To build these embodied agents, two fundamental questions we need to address here are: How do we improve over existing neural network models so that we obtain models that generalize better?; How do we learn or improve the models through the data collected by the agents? To improve generalization, we propose neural network models that encode object permanence bias existing in the input data in their network architectures. Our models construct a view-invariant 3D feature representation for a scene, even though 2D individual observations can change rapidly during camera motion or at occlusions. We show these models outperform and generalize better than existing methods without such biases in several tasks that require 3D understanding. To answer the second question, we propose to learn or improve the features with self-supervised tasks using image prediction as a supervisory signal. We show the models can improve their features to achieve better task performance in a self-supervised manner. We further explore unsupervised methods that allow the models to develop their visual perceptual skills and learn intuitive physics models entirely through their own collected data.

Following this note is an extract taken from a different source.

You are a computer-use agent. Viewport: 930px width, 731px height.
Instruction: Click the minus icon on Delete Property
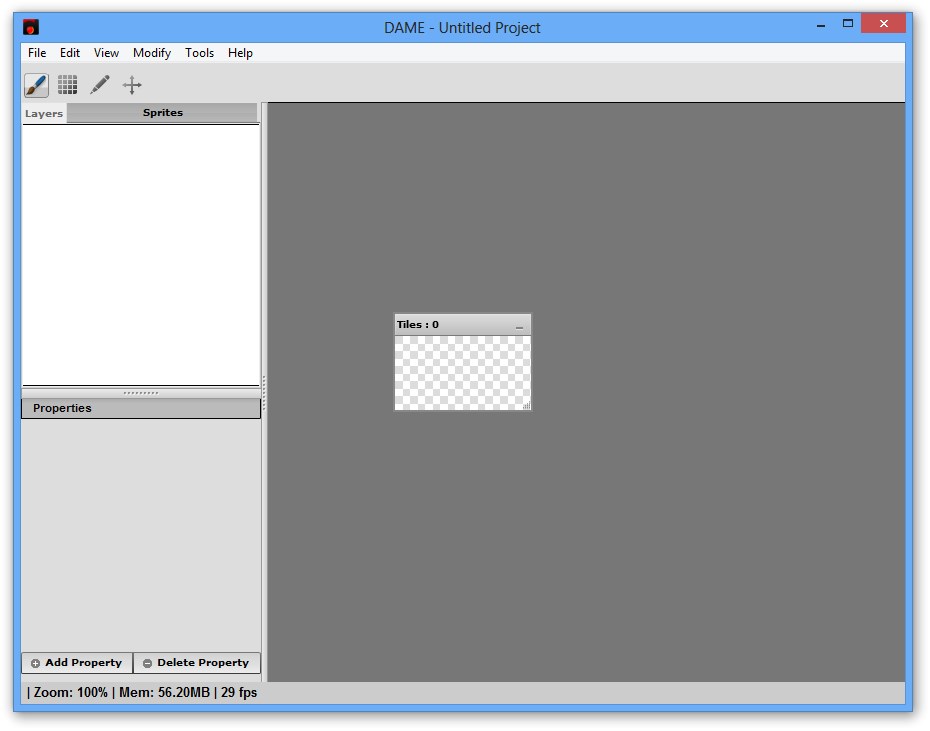coord(148,662)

We discuss how these models that construct the view-invariant 3D feature representations are critical to developing embodied agents that can see, act, and understand language. Besides achieving superior performance over existing methods in several tasks involved, the models can perform tasks beyond what they have been trained on: our model can reason about whether an object configuration is physically plausible and can plan directly in the latent space, leveraging the fact that the representations are explicit in 3D, and a certain level of affordance reasoning is instantly available in 3D. It is unclear how to perform such reasoning in the 2D feature space operated by most state-of-the-art computer vision models. The reasoning ability further allows the model to resolve ambiguity in language, determine the plausibility of an object placement description, and conduct free-space path planning with complex object configurations. The embodied agents, after training, can detect and manipulate objects, follow human instructions, and can continually develop their knowledge and acquire skills through the data collected by themselves.
Katarina Fragkiadaki (Chair)
Jitendra Malik (Uuniversity of California, Berkeley)